**Work instruction**
Report each line of the data that has "card" somewhere in it.

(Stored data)
+++++

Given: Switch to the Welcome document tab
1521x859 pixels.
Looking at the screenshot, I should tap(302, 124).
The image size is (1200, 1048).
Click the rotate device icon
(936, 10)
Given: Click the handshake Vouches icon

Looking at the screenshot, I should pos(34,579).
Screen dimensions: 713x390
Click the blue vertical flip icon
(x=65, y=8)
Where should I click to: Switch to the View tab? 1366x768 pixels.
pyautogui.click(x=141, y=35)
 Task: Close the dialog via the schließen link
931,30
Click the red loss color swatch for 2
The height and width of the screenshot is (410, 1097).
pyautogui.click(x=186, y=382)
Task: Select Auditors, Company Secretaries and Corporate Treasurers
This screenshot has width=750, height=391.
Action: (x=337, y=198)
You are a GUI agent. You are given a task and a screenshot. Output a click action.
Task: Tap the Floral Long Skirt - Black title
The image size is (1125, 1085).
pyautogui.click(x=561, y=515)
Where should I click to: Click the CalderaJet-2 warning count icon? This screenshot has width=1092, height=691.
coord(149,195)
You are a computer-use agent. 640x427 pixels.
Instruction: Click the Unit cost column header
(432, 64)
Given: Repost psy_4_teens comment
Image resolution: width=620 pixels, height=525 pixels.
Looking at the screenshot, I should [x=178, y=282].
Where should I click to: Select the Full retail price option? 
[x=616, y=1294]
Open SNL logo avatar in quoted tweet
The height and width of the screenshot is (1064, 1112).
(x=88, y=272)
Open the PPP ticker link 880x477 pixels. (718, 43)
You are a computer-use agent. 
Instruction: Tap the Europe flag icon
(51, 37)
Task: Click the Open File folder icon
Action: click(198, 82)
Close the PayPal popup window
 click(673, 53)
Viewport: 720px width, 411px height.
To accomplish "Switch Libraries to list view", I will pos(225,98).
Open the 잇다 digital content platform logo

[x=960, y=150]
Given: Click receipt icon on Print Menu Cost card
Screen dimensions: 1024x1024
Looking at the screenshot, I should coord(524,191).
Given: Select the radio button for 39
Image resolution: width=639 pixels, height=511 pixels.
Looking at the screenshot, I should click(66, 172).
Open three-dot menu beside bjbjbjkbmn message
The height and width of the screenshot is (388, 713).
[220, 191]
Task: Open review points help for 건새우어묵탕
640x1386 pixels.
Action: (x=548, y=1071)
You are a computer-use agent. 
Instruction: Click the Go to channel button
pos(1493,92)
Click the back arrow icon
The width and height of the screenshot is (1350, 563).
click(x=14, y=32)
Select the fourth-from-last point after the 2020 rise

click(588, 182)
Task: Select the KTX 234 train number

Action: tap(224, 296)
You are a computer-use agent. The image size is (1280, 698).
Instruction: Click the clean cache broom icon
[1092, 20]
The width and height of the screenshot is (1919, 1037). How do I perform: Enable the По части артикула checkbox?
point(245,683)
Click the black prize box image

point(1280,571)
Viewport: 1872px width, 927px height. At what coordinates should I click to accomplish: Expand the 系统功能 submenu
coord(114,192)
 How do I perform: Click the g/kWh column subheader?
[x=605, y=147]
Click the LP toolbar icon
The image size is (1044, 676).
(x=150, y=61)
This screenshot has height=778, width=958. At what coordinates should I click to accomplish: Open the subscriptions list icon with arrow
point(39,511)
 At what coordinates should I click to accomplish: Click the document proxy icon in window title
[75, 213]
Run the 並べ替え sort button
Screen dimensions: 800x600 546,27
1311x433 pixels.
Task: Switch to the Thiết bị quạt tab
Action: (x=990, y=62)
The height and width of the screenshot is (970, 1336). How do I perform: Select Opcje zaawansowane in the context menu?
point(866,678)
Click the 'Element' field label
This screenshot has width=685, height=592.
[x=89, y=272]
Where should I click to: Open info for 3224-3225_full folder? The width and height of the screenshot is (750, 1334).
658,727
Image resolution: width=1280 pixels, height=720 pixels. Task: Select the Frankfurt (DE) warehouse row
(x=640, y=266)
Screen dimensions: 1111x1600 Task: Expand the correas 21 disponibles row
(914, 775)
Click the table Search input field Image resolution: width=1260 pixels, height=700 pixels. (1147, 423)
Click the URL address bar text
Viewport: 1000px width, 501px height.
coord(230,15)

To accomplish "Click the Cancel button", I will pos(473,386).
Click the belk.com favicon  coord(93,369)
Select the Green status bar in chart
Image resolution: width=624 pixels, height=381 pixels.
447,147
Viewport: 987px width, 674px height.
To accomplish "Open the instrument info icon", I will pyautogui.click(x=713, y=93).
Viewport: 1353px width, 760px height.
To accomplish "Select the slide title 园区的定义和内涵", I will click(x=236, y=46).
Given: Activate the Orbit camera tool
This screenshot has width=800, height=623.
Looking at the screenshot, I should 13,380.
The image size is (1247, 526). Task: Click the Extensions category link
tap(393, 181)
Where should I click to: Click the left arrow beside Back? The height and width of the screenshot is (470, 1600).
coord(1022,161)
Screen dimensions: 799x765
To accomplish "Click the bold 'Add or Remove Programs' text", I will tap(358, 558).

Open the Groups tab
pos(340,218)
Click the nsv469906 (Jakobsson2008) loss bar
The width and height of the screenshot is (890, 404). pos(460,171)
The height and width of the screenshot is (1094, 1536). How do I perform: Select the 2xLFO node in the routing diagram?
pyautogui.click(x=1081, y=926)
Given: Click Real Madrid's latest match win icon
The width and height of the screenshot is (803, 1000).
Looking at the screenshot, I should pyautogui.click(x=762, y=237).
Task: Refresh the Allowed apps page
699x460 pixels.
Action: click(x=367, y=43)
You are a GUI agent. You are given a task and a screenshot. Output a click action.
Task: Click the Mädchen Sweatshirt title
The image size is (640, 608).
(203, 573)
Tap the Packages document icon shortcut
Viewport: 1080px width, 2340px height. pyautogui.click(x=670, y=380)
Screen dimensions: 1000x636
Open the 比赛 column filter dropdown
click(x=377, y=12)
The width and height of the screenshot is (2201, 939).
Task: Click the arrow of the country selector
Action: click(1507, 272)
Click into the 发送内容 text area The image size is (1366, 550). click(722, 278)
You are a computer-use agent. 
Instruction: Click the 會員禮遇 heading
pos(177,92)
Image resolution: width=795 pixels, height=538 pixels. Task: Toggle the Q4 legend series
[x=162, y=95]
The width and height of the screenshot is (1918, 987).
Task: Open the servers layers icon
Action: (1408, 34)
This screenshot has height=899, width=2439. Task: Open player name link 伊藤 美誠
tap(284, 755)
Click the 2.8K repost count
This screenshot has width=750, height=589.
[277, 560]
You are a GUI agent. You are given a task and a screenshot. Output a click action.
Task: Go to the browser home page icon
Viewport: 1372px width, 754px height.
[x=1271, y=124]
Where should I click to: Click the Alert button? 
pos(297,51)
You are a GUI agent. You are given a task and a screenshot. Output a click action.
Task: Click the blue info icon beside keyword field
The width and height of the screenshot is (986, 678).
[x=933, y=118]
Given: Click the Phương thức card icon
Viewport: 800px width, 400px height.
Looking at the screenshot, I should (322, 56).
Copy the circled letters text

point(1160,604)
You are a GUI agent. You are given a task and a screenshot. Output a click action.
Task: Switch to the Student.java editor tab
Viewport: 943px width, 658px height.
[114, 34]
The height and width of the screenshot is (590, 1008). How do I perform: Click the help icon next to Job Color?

+++++

**Written solution**
Given: Click receipt icon on Print Menu Cost card
Given: Click the Phương thức card icon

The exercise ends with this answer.